Vom großen Wollballen zum kleinen Faden

von Redaktion

Heute vor 160 Jahren startete der Bau des Hauptgebäudes der Kolbermoorer Spinnerei

Kolbermoor – „Es ist das älteste Foto Kolbermoors“, ist Anton Hamberger überzeugt. Er muss es wissen, er kennt die Mangfallstadt aus dem Effeff und die Spinnerei wie seine Westentasche – „ich kenne jeden Winkel“, sagt der 85-Jährige. Unzählige Ordner hat der Kolbermoorer zu Hause, die gefüllt sind mit Dokumenten, Plänen und Fotos. Sucht man etwas Bestimmtes, er weiß, wo er nachschauen muss und wird fündig.

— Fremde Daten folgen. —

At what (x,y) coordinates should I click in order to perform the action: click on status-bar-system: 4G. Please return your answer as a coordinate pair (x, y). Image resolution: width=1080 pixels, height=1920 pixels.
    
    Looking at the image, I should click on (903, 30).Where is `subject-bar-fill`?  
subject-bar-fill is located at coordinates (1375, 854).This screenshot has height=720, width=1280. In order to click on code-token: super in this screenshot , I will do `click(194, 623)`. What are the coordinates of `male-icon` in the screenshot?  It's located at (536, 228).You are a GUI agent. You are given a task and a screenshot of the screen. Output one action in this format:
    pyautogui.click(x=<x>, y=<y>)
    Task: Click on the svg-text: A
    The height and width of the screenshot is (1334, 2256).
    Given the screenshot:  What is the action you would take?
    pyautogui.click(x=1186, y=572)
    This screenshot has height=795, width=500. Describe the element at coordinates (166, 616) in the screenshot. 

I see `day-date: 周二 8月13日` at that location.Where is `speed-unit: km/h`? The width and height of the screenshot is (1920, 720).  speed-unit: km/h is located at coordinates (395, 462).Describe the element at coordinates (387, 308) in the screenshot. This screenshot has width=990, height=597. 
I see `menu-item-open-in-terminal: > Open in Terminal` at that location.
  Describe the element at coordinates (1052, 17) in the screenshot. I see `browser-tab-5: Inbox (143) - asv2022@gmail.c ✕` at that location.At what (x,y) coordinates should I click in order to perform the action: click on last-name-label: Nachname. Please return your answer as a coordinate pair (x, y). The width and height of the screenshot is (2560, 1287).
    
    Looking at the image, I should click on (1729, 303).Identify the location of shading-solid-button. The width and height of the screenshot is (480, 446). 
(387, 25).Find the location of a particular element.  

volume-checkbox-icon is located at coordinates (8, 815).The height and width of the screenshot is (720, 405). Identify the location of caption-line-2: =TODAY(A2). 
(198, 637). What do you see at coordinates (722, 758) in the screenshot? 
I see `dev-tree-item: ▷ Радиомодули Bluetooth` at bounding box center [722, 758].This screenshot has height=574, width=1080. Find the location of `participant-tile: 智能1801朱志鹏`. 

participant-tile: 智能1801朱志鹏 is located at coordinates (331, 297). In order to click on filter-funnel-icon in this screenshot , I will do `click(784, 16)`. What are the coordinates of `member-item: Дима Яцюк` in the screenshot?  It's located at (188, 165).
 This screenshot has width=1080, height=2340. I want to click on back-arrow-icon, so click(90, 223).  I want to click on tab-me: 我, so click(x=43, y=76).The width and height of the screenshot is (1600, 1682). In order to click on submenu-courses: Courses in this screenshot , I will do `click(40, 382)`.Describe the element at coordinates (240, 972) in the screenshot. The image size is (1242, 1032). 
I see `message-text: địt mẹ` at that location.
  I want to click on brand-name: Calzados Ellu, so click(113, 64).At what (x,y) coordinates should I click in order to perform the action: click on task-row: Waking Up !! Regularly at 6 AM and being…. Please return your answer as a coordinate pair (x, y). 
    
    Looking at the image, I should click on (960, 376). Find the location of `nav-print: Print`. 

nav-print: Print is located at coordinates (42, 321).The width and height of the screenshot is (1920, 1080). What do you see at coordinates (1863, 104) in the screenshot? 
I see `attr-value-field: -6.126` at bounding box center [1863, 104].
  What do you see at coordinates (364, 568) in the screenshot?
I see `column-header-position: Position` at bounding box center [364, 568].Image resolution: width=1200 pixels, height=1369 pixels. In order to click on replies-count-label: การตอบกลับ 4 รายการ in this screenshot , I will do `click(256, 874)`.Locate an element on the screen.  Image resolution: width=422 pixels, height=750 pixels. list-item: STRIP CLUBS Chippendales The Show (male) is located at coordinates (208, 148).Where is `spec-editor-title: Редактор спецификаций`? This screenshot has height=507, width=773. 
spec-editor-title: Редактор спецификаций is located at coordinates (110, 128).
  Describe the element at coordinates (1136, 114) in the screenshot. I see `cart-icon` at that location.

Wie auch jetzt.

1872 entstand
der Kamin

Denn das Foto, das vor 1872 entstanden sein soll, zeigt das Hauptgebäude der Spinnerei. Warum ist Hamberger sich ob der Jahreszahl so sicher? „Der Kamin fehlt, der wurde erst 1872 gebaut.“ Grundsteinlegung des Hauptgebäudes war heute vor exakt 160 Jahren. Am 13. April 1861.

Hamberger hat auch die Maße des sechsstöckigen Gebäudes parat: knapp 70 Meter lang, etwa 33 Meter breit und gut 27 Meter hoch. Das ist das Hauptgebäude in Zahlen. Und was war drin in dem sechsstöckigen Koloss? „Spinnerei- und Vorbereitungsmaschinen“, erklärt er. Letztere habe man für die Baumwolle, die in Ballen gepresst aus Amerika nach Kolbermoor kam, benötigt. Die Ballen wurden aufgelockert, gesäubert und die Stränge immer dünner – bis es Fäden waren. Dafür waren unzählige Maschinen nötig. Hamberger erklärt, dass in diesem Gebäude ein „extremer Lärm geherrscht haben muss, ebenso war es extrem staubig.“ Aber das Gebäude war nicht von langer Dauer: 1898 ist es komplett abgebrannt – was die Ursache war, kann Hamberger nicht sagen. An gleicher Stelle wurde ein dreistöckiges Gebäude gebaut – darin sind heute Praxen und Büros.

Hamberger weiß wovon er spricht, denn er ist Spinnerei-Experte, obwohl er das gar nicht gerne hört. Dennoch: Alles was mit der Kolbermoorer Fabrik –„ohne sie gäbe es Kolbermor nicht“ – zu tun hat, weiß er. Kein Wunder, er hat als 14-Jähriger als Hilfsarbeiter in der Spinnerei begonnen – damals hat er 52 Stunden in der Woche gearbeitet, erinnert sich der heute 85-Jährige. Der Lohn: 50 Pfennig. Ein Spinner habe damals eine Mark bekommen.

Vom Hilfsarbeiter hat Hamberger sich hochgearbeitet – bis zum Assistenten des Spinnereileiters, erzählt er. Auch er kann sich noch heute an den Lärm erinnern, der durch die riesigen Maschinen entstand und den Staub. „Das habe ich in den 50er-Jahren noch selbst erlebt“, sagt er. Damals habe man viele Betriebsausflüge unternommen, nach Garmisch oder Oberammergau. Bis zu 1000 Leute nahmen an den Ausflügen teil.

1993 wurden die Fabriktore für immer geschlossen. Aber alles Wissenswerte über diese Fabrik hat Hamberger entweder im Kopf oder in seinen Ordnern.

Geschichte des einstigen Fabrik-Koloss‘

Baustart des Hauptgebäudes der Spinnerei war am 13. April 1861. Knapp ein Jahr später, am 12. Januar 1862, war laut Hamberger der Rohbau mit Dacheindeckung fertig. Der Dachstuhl wurde von dem Zimmermannsmeister und späteren Bürgermeister Mathias Stadler gebaut. Gleichzeitig mit dem Hauptgebäude entstanden das Batteurhaus (Alte Spinnerei 3), das Baumwollmagazin (Alte Spinnerei 1), ein Verwaltungsgebäude, das später ein Wohnhaus wurde, das Direktorhaus und sechs Arbeiterhäuser für 36 Familien sowie das alte Turbinenhaus, das heutige E-Werk. Bereits im Januar 1861 wurde laut Hamberger Theodor Hassler als technischer Direktor mit einem Jahresgehalt von 2000 Gulden in den Dienst genommen. 86 Aktionäre zeichneten ab Januar 1861 Anteile in Höhe von 1,144 Millionen Gulden für den Aufbau der Spinnerei. Mit 20000 Gulden war auch „Seine Königliche Hoheit Prinz Luitpold“ beteiligt. 1863 wurden schon die ersten 11000 Spindeln zur Garnproduktion in Betrieb genommen.